This is based largely on an essay from 18 to 20 years ago.[1]

The claim that GPL benefits large companies that want to maintain monopolistic market power is not supported by several developments in the years up till today. Intel’s stealth computer that runs inside of yours called the Intel Management Engine is running Minix, a non-GPL OS. Apple’s macOS/iOS/iPadOS is non-GPL. Sun’s Solaris was open sourced under CDDL, not GPL. Microsoft’s VS Code is not under GPL either.

[1] https://web.archive.org/web/20080201042548/http://alumni.cse...

> Sun’s Solaris was open sourced under CDDL, not GPL.

CDDL is a similarly copyleft license, though.

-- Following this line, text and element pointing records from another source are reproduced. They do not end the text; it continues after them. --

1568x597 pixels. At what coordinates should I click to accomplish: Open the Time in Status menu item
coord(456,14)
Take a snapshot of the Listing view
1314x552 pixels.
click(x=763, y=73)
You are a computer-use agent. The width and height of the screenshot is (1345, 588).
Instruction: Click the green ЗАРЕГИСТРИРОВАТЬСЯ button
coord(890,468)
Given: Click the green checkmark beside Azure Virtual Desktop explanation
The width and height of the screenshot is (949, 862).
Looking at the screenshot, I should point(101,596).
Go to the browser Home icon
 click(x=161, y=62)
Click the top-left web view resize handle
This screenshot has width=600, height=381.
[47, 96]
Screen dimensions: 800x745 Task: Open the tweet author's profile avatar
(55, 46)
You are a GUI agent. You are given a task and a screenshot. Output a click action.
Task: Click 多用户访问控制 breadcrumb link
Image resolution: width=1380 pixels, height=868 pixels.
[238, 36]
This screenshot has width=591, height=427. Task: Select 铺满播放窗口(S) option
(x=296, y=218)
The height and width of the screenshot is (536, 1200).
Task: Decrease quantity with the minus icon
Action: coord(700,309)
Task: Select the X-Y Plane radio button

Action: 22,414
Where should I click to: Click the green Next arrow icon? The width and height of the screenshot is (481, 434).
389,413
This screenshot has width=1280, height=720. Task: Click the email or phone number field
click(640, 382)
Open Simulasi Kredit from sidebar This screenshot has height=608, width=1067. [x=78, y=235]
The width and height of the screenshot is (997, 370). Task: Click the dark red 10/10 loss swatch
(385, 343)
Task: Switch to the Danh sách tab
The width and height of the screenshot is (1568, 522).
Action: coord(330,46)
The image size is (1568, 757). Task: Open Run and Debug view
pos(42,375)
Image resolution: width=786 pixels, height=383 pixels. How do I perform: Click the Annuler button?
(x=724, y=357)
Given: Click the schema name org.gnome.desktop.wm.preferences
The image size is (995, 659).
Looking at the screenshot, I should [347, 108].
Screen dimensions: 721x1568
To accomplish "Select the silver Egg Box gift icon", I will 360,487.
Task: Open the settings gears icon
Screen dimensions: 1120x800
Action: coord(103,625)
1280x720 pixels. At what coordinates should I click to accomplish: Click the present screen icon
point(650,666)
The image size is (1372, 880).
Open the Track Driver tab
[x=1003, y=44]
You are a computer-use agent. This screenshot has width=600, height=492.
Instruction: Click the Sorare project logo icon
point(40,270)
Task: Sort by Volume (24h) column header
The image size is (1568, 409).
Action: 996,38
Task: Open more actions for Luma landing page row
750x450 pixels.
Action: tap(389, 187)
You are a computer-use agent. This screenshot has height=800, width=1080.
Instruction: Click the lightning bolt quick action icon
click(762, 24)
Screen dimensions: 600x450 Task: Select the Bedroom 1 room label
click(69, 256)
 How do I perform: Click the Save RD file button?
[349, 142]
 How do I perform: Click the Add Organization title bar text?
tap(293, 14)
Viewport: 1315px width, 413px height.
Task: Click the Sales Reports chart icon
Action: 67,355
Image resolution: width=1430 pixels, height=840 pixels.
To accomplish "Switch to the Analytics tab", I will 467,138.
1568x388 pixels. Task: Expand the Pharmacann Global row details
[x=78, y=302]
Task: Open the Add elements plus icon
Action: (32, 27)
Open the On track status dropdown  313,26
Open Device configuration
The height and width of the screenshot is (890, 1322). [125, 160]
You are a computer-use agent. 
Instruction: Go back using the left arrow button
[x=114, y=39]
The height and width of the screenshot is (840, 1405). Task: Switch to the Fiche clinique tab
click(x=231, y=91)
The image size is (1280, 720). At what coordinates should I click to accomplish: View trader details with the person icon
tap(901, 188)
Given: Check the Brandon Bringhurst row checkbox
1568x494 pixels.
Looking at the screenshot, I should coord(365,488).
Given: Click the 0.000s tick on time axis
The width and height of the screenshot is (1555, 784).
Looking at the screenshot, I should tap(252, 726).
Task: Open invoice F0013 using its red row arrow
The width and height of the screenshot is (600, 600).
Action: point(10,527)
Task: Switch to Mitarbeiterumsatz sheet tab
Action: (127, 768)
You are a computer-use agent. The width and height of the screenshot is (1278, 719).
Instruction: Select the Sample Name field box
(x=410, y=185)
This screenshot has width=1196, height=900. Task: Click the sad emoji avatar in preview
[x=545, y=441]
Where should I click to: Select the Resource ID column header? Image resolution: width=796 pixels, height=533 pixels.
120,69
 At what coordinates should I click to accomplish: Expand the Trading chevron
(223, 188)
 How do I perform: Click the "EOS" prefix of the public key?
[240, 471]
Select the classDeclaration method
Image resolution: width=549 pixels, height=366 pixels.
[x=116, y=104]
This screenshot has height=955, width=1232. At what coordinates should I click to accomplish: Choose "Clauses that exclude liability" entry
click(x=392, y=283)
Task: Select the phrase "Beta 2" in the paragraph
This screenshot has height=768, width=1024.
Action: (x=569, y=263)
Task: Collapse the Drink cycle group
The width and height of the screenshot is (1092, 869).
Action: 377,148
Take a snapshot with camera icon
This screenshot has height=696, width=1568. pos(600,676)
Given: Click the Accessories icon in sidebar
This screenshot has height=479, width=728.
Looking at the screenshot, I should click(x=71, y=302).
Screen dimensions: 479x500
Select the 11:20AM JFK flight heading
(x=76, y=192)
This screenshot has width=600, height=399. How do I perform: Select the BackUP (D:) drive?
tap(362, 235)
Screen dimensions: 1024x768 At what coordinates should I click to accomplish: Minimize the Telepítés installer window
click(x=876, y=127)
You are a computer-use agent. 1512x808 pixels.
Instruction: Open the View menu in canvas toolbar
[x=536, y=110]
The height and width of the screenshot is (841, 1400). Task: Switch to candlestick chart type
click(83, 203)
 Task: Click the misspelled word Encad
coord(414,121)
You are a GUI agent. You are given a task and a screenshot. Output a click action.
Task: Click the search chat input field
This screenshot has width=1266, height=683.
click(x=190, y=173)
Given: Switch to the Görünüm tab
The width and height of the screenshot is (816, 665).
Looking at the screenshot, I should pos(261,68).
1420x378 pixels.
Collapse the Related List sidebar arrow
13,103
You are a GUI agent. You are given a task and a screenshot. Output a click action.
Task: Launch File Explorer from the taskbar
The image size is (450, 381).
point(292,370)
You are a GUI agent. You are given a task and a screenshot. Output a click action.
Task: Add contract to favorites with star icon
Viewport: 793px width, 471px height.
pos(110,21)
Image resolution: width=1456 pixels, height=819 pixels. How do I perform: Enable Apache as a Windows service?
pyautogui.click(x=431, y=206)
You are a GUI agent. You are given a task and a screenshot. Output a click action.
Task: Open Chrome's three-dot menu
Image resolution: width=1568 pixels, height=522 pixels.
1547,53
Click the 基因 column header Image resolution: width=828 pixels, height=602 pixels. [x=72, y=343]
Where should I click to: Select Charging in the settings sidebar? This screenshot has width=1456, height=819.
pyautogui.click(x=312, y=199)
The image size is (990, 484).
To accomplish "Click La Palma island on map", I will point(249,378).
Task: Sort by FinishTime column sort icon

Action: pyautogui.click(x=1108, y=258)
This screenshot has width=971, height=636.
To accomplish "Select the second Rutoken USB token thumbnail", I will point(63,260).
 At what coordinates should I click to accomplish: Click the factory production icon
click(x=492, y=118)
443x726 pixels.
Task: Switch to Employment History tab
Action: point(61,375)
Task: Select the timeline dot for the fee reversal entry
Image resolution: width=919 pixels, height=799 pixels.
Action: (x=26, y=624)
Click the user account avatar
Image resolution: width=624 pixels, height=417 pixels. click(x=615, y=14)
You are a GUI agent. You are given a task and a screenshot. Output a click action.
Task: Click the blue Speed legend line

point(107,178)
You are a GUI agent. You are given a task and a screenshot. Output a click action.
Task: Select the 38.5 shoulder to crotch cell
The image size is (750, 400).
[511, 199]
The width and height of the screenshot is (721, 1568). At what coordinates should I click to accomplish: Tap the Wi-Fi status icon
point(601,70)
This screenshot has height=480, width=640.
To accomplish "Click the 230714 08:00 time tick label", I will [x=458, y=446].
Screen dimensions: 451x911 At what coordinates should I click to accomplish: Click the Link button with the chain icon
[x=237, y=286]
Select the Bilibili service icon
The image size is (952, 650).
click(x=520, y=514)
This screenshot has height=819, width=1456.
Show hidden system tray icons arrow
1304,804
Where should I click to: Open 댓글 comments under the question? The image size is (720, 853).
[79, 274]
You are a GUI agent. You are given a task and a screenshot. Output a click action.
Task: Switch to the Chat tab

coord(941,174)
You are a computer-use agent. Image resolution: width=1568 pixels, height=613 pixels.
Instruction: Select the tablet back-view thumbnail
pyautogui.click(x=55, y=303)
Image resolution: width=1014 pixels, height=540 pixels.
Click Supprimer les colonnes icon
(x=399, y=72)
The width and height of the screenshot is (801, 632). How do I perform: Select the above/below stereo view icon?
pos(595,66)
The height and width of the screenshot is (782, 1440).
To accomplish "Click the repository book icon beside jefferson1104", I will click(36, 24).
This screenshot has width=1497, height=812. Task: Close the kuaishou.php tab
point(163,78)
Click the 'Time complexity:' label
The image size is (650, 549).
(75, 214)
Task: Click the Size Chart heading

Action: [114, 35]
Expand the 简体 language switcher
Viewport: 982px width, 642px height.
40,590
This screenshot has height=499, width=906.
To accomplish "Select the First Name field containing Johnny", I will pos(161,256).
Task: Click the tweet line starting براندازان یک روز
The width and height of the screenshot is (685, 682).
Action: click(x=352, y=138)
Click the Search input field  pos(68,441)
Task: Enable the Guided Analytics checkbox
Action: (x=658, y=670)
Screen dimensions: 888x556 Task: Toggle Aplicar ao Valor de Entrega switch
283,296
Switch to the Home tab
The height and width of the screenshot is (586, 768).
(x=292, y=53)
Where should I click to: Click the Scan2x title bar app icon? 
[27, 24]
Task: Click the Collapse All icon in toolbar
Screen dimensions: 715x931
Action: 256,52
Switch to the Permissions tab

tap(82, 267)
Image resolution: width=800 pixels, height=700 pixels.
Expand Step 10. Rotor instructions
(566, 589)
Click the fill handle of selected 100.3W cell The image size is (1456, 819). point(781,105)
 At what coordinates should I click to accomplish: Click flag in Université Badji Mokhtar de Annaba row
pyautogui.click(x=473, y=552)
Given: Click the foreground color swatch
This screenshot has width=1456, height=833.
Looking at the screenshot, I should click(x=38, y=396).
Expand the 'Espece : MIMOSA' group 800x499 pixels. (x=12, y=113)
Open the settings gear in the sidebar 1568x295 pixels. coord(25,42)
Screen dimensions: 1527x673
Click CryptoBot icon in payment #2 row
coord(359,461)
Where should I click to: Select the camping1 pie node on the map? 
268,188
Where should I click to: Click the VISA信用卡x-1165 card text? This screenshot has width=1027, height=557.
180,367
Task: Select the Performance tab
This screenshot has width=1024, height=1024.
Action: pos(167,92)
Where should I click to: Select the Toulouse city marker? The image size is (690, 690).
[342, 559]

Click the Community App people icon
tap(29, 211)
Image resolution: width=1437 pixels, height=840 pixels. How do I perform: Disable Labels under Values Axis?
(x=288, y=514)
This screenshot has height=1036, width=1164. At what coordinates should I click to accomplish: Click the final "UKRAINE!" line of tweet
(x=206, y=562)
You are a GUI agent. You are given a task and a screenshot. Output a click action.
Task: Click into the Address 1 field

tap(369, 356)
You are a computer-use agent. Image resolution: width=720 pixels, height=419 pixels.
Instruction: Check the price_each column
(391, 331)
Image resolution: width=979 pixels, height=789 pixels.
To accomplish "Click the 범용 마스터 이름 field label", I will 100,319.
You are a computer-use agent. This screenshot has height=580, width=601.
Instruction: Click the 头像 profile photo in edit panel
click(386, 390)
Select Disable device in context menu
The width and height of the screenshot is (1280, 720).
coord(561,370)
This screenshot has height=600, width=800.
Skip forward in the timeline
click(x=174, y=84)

That is true. But it is weaker than GPL in that it permits mixing CDDL code with non-CDDL code.

The argument that the essay appears to be making is that large companies want to establish themselves as monopolies by requiring that competing forks publish their changes, incorporating the good changes, and outgunning them on overall development effort. My reading is that the CDDL would not force forks to publish the source code for changes that are made to non-CDDL source files.

The backstory of the CDDL is that Solaris used some code written by contractors over the decades, and Sun didn't have the rights to relicense them and didn't want to spend the effort rewriting all of it either. Since then, illumos has rewritten all those components.

It was a pragmatic and useful decision at the time that's become rather frustrating with ugly workarounds of dubious legality ("GPL condom"). I wish Sun had written in a GPL-compatibility clause similar to the copyleft EUPL.

> Since then, illumos has rewritten all those components

But apparently kept the same license?

>> Most of the existing code is licensed under the CDDL and we expect new code will generally be under this license as well.[0]